And an interesting one...
View attachment 598908
https://twitter.com/cruise/status/1316786478291320834?s=21
I’m really hoping that the rush to keep up with Elon is not going to result in a loss of life on one of these platforms. I’m all for Tesla FSD. No clue about Waymo, Cruise, Uber, and the zillions of others’ reliability.
I don't think its a "rush to keep up with Elon" -- FSD has been "around the corner" going by Elon for quite a while. Forget about Tesla for a minute and consider the Waymo/Cruise approach.
They rely on hi-res mapping and LIDAR with a tendency to rely on proven routes. By using the crutch of LIDAR & mapping they are able to brute force their way to a limited solution. It also makes getting regulatory approval easier: you are asking for a particular region (even a subset of a city) and have high focus on that region.
Then consider the market to be addressed. Waymo and Cruise are after the rideshare market, undercutting it by eliminating the driver. The high cost of LIDAR is not that much of a setback in this approach -- it raises upfront costs, but the recurring revenue will make up for that. In other words, it just extends the ROI.
Its been clear for a while that Waymo would have approved FSD in some market before Tesla does, and Waymo is going for the same market so for Cruise it is Waymo that is the competition.

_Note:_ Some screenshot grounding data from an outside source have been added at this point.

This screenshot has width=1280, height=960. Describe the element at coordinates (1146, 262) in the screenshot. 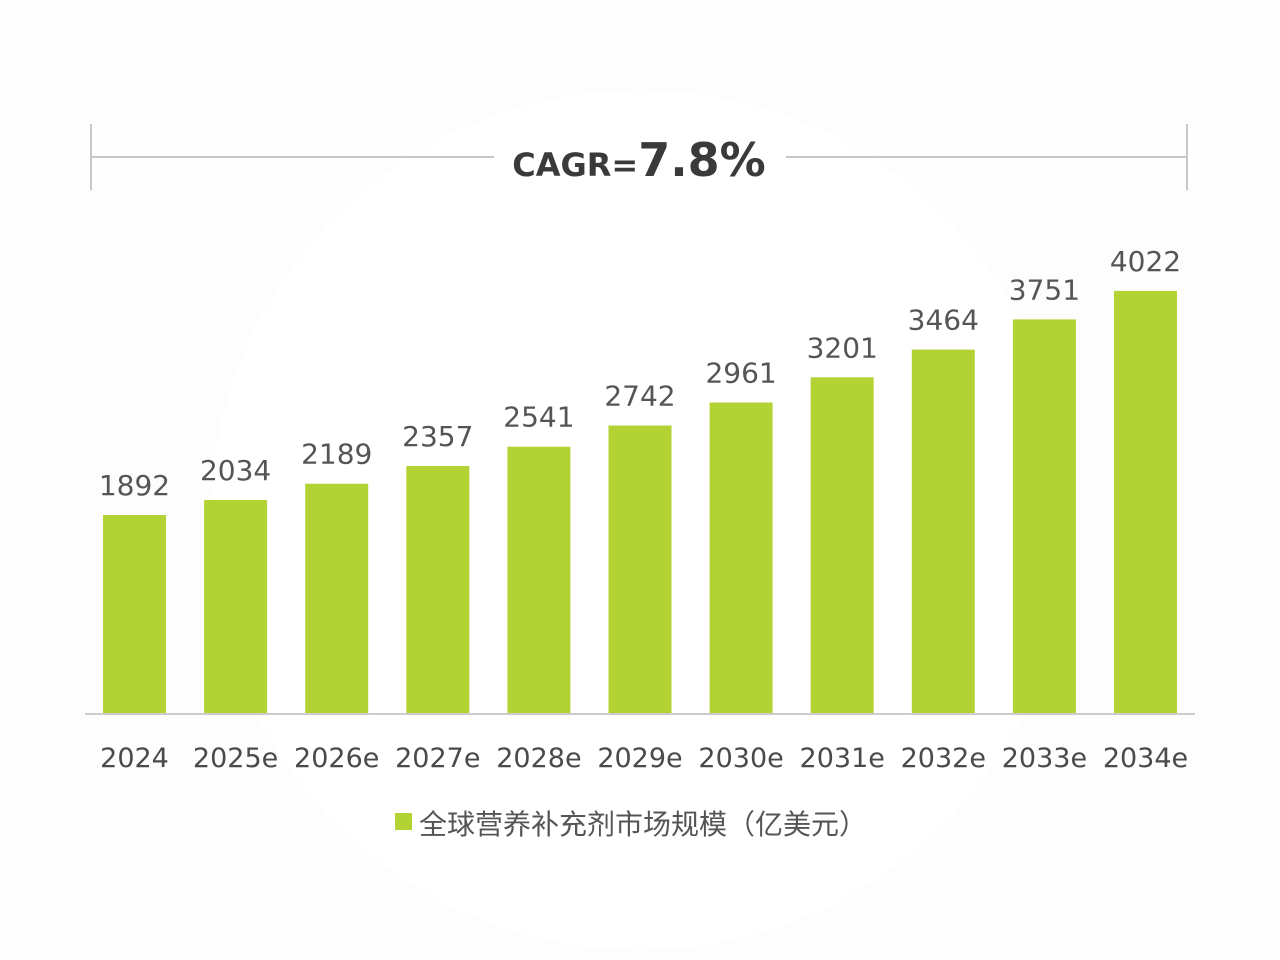

I see `data-label-2034e: 4022` at that location.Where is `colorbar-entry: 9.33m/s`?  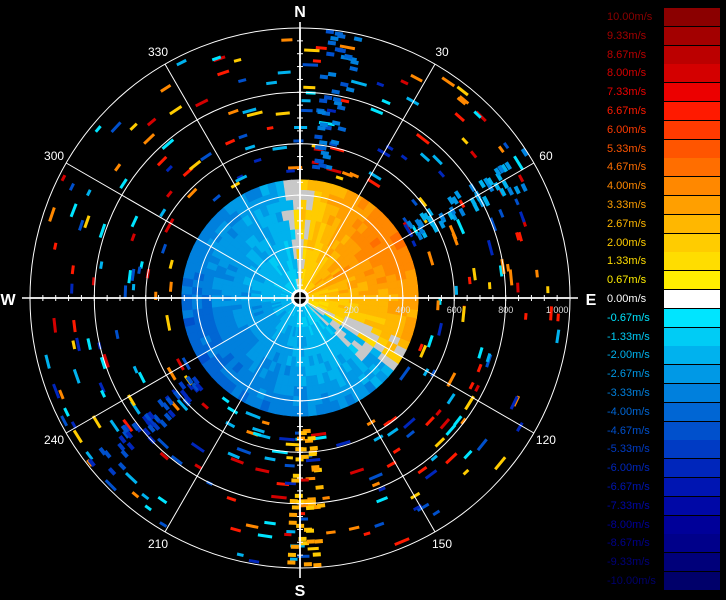
colorbar-entry: 9.33m/s is located at coordinates (662, 36).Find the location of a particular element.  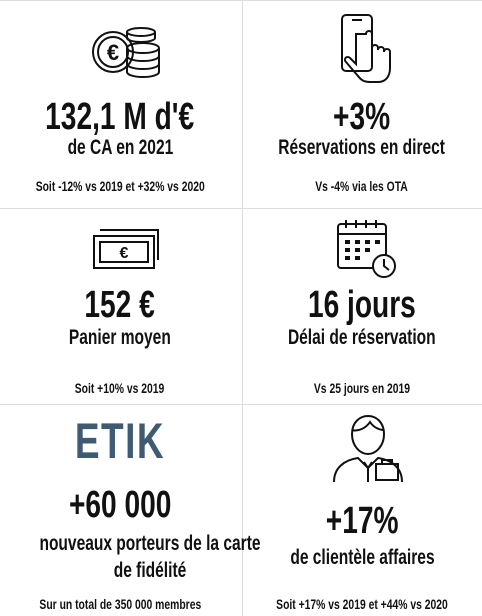

stat-label: Délai de réservation is located at coordinates (362, 338).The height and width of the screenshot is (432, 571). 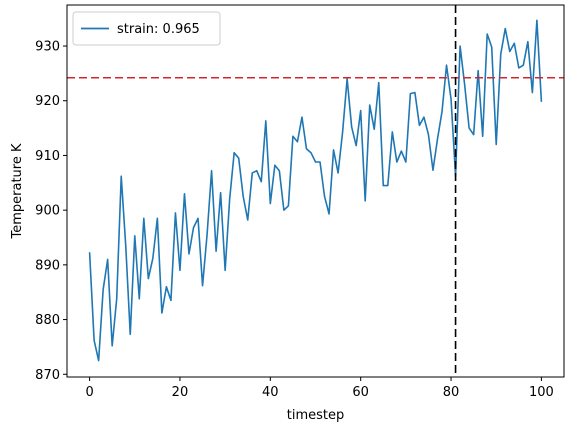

What about Tesla? A generalized approach is far more powerful, but in consequence requires far more data in order to achieve approval because it isn't being geo-fenced. Also, the market for Tesla FSD is currently the retail market. They are selling it bundled with a car to normal people. All of this puts Tesla in a different place.
I believe that Waymo and Cruise have faith in their approach and thus they see as Tesla pursuing a phantom. They don't care about Tesla, other than maybe concern for bad press about autonomy, but they are ready to loudly clarify how their solution is fundamentally different than Tesla's.
The problem for Waymo and Cruise will be if Tesla achieves a robotaxi release before they have entered enough markets to give them revenue to keep growing while operating. I think that is currently an open question. Last year Waymo had clear intentions on being a robotaxi by end of year, but it looks like that is delayed to this one (the most recent news was that they would gradually expand to being fully open to the public, not that they are right now).
Consider, it took Waymo a year to go from a "complete" solution to an "approved" solution even with the time advantage of LIDAR/geo-fence. How long will it take Tesla? Will their massive data collection compensate for the generality?